State Demands Injunctions Against Planned Teachers’ Strike

YERUSHALAYIM
Illustrative photo of an empty classroom at a school in Mevaseret Zion, Tuesday. (Yonatan Sindel/Flash90)

The state and union officials representing teachers will be in court Wednesday afternoon to discuss a demand by the state that injunctions be issued against a planned teachers’ strike. School starts Sunday but teacher union officials say that teachers won’t be at their desks unless their demands are met.

The demands by the various unions are not on the essentials of salary, but over several lesser issues, including the ways pensions are computed for teachers, and how sick days are deducted. Other demands include fixing up teachers’ lounges, extra payments for teachers during school trips, and reducing the paperwork they are subject to. Of greatest concern to the state are the pension and sick day issues, which Finance Ministry officials claim will cost hundreds of millions of shekels.

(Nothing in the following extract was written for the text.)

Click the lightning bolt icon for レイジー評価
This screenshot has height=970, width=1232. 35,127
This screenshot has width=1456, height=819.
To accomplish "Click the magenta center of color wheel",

Part of the problem has been that making a final decision on the contract has been a challenge because of the lack of a government, and the changes in leadership at the Education Ministry. Treasury officials said that they had proposed “numerous” compromise ideas to teachers, all of which were turned down, indicating that they are more interested in striking than dealing.

Not true, said teachers. “We are positive that judges in Labor Court will not want the teachers of Israeli children to come to school bitter and angry on September 1st that they are not getting paid properly,” the Teacher’s Association, one of the striking unions, said in a statement. “We call on the prime minister to intervene immediately. A crisis in the education system on the eve of the start of the school year warrants the full attention of government leaders.”